We shouldn’t boast, but we’re the longest river in both Ireland and Britain. We meander through eleven counties, have three great lakes and lots of towns. Over history, we have nurtured fish to feed people, formed a travel route through the country, transported lots of goods and people, gave drinking water to so many, including the great monastery at Clonmacnoise near present day Athlone; formed the infamous boundary of Connacht where Cromwell sent people when clearing the eastern part of the country – yes, we have our moments, not all glorious.
Back in the time of St. Ciaran, Clonmacnoise was a kind of central hub in the country with the Esker Riada crossing east to west and the Shannon flowing from north to south. This helped Clonmacnoise become an important monastery and seat of learning. Can’t you just picture the holy men and women of old, praying to the music of the river’s flow? Ah, the monasteries! They were part of the glory days until the Vikings came and plundered them. Our wide estuary was like an invitation to sail up and see what they could find, but that’s another of our less good times.
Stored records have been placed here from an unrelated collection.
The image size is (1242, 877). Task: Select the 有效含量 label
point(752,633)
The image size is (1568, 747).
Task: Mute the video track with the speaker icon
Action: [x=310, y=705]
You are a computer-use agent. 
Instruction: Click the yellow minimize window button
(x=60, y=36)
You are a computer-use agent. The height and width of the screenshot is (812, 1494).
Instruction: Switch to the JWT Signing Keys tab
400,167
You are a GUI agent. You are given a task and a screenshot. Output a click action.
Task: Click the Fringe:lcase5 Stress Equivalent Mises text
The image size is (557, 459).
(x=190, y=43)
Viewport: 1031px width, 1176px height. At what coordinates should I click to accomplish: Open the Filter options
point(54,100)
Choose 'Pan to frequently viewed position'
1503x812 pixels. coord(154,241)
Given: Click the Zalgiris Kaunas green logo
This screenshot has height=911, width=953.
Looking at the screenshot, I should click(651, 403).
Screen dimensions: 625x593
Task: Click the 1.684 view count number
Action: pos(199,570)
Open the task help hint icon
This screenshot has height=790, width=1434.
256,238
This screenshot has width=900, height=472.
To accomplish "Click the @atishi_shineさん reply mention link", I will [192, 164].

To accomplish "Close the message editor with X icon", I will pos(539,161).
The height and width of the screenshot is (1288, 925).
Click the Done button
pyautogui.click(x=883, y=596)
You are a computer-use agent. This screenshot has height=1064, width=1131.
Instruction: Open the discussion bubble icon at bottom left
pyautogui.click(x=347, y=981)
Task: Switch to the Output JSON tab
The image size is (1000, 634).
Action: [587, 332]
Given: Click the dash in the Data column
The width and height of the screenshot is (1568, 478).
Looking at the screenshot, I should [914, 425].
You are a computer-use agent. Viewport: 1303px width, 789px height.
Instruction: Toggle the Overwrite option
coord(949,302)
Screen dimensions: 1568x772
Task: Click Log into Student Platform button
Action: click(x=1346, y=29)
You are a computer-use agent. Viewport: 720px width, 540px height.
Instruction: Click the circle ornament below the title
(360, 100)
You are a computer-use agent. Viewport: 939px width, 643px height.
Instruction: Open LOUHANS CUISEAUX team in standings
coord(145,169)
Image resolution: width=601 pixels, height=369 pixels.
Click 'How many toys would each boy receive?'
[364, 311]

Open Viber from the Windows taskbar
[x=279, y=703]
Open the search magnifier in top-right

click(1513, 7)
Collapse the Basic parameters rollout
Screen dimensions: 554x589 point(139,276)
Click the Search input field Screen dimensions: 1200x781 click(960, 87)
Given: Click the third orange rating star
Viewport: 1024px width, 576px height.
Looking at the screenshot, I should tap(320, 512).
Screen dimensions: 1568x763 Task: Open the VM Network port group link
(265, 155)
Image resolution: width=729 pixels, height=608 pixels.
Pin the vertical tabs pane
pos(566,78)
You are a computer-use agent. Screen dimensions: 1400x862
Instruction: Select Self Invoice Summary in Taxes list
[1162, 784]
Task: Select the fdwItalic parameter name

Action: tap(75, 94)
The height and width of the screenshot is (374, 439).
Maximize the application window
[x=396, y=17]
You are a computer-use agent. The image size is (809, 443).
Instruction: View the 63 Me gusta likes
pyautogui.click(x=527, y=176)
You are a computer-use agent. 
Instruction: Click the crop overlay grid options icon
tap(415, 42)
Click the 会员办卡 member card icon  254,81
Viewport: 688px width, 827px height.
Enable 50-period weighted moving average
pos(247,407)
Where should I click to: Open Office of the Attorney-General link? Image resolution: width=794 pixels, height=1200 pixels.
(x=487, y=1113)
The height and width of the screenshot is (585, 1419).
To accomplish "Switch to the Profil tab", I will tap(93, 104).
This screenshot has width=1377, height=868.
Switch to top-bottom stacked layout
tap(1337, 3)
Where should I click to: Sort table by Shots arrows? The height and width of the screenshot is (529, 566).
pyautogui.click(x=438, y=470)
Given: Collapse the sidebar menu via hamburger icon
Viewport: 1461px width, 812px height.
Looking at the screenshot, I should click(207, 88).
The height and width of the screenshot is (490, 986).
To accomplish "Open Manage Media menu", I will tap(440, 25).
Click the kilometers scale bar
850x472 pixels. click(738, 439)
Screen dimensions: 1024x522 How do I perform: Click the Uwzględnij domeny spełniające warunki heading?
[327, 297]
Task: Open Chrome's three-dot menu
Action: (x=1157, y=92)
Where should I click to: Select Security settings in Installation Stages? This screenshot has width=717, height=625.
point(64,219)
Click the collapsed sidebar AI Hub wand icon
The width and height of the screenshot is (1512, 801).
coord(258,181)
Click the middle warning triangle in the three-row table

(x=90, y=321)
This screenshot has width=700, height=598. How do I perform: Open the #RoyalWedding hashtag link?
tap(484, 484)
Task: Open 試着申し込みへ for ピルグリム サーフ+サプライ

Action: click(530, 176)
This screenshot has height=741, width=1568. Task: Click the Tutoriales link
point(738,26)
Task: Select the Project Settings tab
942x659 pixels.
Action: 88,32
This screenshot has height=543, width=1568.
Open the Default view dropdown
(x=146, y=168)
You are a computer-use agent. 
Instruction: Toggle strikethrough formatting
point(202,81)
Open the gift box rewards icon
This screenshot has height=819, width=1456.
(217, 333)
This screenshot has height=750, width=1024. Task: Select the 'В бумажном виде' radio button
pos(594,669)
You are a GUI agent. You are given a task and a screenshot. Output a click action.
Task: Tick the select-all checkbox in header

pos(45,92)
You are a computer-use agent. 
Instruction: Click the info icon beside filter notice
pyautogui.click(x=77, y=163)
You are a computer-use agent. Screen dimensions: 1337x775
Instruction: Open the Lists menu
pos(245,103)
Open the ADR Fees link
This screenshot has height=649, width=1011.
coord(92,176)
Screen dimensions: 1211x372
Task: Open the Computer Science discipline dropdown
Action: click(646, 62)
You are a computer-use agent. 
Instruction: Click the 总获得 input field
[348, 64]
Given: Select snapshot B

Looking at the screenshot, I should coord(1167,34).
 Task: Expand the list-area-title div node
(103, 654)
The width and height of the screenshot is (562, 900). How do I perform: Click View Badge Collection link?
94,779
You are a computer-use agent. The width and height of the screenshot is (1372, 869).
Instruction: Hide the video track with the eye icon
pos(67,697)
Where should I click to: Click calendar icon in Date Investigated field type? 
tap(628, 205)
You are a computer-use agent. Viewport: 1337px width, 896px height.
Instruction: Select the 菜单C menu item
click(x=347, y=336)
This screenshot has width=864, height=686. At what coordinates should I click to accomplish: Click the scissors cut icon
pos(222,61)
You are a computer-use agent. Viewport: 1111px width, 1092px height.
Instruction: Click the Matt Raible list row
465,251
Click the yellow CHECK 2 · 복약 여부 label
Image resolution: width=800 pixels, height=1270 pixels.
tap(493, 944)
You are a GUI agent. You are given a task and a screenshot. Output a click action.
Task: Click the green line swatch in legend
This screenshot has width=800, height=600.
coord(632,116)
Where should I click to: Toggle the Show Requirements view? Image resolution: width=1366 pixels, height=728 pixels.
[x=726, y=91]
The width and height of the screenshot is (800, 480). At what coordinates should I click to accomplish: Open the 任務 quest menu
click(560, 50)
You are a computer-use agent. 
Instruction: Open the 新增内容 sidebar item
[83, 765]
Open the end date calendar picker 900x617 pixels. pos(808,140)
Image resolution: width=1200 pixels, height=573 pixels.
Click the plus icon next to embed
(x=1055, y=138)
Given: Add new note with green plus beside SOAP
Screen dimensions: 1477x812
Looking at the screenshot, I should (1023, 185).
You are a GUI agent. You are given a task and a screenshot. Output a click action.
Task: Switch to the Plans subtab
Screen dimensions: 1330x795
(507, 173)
But people have discovered that if they work with us, great things can happen. There’s all the conservation along the Shannon Callows where we now flood every summer, nurturing biodiversity, but unfortunately this caused the loss of the corncrake. You see, we can’t control the whole climate but we try to do our best.
We host lots of pleasure boats nowadays, especially on the lakes but also on the canals which were developed many years ago. It was exciting rushing downwards, generating electricity at Ardnacrusha, wheee!
Who knows what our future holds? One plan we hear is to take our water from Lough Derg all the way to Dublin for the growing needs of the city. So some of our fellow droplets could become city bound instead of returning to the sea, like me – oh, no, maybe I’d be one of those heading east? I don’t like that idea because I’m very much part of the river’s story. But we have to wait and see what these silly humans will do next.
With climate change, our water level could change through drought or flooding. We have such an uncertain future, despite our importance… but for now, I’m close to the sea after my long journey. Looking down from above when I’m a droplet again, I will definitely try to land near the Shannon Pot.